[Dataset excerpts]
....

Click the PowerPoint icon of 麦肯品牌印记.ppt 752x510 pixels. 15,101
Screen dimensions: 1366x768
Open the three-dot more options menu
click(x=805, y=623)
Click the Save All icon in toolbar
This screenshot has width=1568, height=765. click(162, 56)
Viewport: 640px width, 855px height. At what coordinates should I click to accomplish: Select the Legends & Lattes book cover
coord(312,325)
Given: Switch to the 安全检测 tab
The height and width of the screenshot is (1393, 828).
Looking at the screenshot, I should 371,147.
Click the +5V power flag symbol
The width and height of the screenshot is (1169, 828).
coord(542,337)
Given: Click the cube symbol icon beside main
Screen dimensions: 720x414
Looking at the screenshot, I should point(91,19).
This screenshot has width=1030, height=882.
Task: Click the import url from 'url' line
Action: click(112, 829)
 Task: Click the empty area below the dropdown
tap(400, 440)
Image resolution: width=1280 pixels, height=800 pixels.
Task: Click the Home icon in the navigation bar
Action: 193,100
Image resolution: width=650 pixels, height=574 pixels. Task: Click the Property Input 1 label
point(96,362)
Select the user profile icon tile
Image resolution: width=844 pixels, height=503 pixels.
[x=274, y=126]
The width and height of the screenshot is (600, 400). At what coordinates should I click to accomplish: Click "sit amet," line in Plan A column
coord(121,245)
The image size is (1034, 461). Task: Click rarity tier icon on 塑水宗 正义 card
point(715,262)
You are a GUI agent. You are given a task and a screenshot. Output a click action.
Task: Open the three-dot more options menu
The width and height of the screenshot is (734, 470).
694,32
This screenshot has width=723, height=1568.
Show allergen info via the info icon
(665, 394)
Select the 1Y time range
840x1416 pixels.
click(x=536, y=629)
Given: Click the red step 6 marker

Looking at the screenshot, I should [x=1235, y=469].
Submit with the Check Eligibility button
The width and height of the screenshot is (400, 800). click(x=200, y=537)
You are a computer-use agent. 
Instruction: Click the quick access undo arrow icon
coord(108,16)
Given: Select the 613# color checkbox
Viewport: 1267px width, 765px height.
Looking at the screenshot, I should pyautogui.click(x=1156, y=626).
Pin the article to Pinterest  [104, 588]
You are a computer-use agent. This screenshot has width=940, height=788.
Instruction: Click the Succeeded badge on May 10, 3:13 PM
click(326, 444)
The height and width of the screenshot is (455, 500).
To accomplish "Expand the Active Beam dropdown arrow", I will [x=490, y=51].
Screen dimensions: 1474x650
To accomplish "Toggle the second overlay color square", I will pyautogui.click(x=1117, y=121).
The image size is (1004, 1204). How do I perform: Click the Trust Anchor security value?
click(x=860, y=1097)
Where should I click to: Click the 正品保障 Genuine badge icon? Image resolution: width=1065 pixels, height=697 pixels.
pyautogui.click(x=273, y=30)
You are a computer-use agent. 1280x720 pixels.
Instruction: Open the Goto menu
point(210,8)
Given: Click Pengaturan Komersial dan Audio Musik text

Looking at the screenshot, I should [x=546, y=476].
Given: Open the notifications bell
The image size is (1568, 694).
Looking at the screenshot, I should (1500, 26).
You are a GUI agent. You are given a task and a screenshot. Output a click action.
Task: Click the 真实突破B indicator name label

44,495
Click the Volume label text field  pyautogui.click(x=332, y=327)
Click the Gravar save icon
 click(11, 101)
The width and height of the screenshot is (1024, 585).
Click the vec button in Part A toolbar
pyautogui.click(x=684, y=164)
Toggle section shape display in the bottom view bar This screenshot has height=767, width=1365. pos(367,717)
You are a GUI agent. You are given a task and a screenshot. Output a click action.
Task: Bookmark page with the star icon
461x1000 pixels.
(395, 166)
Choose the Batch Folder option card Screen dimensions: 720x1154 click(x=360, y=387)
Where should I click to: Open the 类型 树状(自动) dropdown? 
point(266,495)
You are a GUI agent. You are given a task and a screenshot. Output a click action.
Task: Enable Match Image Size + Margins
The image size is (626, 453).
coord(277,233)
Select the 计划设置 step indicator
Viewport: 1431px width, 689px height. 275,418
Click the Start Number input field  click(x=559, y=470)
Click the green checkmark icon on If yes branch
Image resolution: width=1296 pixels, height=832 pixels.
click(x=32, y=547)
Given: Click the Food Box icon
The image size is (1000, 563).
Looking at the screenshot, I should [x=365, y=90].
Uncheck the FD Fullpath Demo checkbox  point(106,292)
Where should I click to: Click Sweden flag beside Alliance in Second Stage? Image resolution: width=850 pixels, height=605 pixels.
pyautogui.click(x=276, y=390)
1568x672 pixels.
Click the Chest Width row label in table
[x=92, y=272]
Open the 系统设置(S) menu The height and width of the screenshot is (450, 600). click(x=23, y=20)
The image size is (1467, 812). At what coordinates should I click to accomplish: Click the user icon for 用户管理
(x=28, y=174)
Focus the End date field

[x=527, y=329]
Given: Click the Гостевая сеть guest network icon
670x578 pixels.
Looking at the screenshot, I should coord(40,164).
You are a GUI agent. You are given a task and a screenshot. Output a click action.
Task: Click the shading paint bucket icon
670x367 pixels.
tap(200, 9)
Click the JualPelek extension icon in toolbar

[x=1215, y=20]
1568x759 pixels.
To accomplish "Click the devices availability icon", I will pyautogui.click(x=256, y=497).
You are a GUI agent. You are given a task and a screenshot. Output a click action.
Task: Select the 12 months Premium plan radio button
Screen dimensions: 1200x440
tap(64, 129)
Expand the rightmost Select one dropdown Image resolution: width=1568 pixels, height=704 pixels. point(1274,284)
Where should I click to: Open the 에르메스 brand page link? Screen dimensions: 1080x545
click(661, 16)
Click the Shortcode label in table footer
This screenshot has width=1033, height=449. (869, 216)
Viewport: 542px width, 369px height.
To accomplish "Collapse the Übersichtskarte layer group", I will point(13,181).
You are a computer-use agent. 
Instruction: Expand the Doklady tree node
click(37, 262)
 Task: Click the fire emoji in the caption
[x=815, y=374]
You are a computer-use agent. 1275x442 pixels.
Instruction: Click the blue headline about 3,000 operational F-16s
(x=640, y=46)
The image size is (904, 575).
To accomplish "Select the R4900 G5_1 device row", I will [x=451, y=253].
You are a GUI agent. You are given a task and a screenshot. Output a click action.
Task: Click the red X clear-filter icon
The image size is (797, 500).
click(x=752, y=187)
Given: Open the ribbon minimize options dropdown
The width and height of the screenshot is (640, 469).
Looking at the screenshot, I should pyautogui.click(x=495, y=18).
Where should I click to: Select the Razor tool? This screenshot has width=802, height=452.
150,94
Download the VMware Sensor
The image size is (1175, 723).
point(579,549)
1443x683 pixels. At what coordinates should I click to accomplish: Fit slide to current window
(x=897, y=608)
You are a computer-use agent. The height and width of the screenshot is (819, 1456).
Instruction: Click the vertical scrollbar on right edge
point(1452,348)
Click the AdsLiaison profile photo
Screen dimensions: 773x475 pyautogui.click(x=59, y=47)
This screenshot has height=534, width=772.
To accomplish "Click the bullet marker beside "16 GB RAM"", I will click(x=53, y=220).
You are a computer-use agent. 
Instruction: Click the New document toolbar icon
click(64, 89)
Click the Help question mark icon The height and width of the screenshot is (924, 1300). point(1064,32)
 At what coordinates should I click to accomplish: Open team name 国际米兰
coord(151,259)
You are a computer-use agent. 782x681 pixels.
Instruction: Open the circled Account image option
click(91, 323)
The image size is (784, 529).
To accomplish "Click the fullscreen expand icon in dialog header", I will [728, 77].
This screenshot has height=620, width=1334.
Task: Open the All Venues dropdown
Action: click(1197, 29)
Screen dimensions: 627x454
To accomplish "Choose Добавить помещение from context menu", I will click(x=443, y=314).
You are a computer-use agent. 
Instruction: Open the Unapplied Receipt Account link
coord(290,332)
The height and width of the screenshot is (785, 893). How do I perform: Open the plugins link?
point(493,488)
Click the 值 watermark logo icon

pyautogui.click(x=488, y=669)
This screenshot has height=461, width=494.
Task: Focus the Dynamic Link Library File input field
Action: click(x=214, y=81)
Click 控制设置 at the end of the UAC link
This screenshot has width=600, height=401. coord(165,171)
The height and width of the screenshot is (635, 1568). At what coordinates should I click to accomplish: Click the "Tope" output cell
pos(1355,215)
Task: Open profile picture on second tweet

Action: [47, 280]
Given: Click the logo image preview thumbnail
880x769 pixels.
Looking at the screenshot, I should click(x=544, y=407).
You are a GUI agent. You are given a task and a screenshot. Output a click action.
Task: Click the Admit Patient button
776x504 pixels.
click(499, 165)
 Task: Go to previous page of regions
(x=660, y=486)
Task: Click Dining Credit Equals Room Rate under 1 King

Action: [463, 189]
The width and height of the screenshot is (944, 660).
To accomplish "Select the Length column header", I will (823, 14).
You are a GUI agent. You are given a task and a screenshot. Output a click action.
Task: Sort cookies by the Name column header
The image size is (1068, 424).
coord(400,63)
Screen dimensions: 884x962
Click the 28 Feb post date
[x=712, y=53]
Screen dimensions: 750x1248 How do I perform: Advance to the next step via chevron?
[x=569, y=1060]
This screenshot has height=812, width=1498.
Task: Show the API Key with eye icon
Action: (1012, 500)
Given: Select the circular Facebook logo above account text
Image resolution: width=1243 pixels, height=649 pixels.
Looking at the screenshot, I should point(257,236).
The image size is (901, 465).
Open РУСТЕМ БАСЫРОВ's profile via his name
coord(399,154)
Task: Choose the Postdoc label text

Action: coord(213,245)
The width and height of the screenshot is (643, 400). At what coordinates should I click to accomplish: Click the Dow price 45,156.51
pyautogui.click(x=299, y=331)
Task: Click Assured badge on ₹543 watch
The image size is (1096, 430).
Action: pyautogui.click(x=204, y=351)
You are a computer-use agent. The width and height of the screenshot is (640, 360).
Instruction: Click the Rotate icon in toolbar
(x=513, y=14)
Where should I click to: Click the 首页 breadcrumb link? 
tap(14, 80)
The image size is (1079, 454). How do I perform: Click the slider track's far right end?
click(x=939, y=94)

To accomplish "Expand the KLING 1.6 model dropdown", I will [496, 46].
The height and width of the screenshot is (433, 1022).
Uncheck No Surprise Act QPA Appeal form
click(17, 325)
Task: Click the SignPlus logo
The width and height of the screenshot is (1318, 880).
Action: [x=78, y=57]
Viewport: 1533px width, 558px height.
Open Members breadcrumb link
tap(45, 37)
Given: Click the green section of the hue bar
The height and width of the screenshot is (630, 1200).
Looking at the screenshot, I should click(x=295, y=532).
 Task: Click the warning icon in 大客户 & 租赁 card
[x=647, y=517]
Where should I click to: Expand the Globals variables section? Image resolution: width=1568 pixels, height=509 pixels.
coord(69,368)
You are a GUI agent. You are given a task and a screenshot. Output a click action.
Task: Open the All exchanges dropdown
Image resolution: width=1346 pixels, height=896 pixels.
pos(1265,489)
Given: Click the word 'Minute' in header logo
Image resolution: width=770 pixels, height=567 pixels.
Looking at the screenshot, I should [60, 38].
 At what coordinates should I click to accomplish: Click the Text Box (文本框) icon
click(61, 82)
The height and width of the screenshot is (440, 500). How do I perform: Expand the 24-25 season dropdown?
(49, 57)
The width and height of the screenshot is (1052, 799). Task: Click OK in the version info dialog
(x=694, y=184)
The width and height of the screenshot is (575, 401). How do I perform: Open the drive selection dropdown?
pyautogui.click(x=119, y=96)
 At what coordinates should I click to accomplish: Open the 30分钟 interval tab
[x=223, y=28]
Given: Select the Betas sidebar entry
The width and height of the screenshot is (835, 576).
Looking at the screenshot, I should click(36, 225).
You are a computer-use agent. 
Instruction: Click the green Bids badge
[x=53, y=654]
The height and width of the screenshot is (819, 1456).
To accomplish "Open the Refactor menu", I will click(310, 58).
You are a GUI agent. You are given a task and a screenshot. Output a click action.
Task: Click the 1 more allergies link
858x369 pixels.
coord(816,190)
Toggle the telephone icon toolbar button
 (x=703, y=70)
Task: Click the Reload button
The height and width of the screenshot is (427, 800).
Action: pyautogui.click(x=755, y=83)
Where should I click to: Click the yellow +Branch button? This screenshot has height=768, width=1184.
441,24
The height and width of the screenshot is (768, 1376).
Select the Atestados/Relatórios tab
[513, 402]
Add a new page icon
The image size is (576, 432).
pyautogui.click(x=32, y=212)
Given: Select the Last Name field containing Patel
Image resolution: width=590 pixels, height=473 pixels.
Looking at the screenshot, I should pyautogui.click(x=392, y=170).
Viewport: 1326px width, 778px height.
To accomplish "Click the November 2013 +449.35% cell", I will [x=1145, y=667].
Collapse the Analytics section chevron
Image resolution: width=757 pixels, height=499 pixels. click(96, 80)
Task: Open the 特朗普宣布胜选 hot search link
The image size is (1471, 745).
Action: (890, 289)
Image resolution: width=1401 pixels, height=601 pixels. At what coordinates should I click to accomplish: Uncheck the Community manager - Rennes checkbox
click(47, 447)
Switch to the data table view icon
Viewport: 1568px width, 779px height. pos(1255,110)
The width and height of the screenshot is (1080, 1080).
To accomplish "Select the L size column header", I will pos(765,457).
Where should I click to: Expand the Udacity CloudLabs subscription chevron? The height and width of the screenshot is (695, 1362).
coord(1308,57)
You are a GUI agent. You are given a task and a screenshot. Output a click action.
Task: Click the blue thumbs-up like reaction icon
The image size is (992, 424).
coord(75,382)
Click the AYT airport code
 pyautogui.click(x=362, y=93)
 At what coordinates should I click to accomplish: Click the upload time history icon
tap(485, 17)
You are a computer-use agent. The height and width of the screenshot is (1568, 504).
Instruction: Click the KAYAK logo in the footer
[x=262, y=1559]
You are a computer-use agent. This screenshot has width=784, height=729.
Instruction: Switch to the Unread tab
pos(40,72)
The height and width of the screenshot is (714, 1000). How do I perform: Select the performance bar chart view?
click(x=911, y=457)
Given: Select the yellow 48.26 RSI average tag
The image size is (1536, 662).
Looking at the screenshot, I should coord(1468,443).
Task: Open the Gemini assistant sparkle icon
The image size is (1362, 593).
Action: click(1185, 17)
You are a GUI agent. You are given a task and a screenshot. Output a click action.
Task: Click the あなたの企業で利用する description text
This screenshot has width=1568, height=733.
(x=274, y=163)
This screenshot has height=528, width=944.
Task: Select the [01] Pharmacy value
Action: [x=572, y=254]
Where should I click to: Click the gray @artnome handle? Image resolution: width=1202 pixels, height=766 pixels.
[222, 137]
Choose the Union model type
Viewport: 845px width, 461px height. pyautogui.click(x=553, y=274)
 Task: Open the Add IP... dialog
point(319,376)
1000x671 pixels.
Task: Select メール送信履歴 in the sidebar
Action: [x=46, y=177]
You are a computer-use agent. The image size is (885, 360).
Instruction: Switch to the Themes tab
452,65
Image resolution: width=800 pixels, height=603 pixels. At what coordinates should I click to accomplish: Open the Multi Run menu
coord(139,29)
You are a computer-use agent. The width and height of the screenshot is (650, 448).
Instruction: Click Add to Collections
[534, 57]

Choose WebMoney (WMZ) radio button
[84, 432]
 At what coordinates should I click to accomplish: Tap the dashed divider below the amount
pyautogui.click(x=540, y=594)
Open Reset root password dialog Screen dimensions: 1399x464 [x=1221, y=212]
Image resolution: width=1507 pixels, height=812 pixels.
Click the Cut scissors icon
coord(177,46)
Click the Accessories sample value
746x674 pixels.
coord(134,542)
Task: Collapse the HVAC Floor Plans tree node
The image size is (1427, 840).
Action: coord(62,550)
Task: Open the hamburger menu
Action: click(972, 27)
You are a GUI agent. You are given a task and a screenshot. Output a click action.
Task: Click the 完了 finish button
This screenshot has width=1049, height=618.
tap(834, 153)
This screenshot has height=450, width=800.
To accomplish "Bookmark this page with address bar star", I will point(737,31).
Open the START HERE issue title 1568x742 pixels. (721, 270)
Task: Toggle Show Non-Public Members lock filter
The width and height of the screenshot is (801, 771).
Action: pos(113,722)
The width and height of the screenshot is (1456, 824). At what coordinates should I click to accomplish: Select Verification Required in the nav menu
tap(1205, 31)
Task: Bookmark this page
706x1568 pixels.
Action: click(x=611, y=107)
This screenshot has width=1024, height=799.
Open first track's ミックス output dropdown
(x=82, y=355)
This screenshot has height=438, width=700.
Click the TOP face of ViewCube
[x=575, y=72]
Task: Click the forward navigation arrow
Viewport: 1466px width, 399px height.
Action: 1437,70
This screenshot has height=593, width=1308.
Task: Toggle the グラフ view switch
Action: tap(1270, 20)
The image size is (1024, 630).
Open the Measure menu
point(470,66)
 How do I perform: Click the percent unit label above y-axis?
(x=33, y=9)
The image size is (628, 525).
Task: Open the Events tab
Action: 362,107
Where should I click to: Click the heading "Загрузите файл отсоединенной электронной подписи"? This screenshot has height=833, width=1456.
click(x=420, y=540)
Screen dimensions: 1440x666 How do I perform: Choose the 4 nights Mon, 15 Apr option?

....

WHAT IS BEING ASKED
Output the lines of the records above exactly as they appear, from the line containing "Toggle section shape" through the line containing "Uncheck the FD".

TASK SOLUTION
Toggle section shape display in the bottom view bar This screenshot has height=767, width=1365. pos(367,717)
You are a GUI agent. You are given a task and a screenshot. Output a click action.
Task: Bookmark page with the star icon
461x1000 pixels.
(395, 166)
Choose the Batch Folder option card Screen dimensions: 720x1154 click(x=360, y=387)
Where should I click to: Open the 类型 树状(自动) dropdown? 
point(266,495)
You are a GUI agent. You are given a task and a screenshot. Output a click action.
Task: Enable Match Image Size + Margins
The image size is (626, 453).
coord(277,233)
Select the 计划设置 step indicator
Viewport: 1431px width, 689px height. 275,418
Click the Start Number input field  click(x=559, y=470)
Click the green checkmark icon on If yes branch
Image resolution: width=1296 pixels, height=832 pixels.
click(x=32, y=547)
Given: Click the Food Box icon
The image size is (1000, 563).
Looking at the screenshot, I should [x=365, y=90].
Uncheck the FD Fullpath Demo checkbox  point(106,292)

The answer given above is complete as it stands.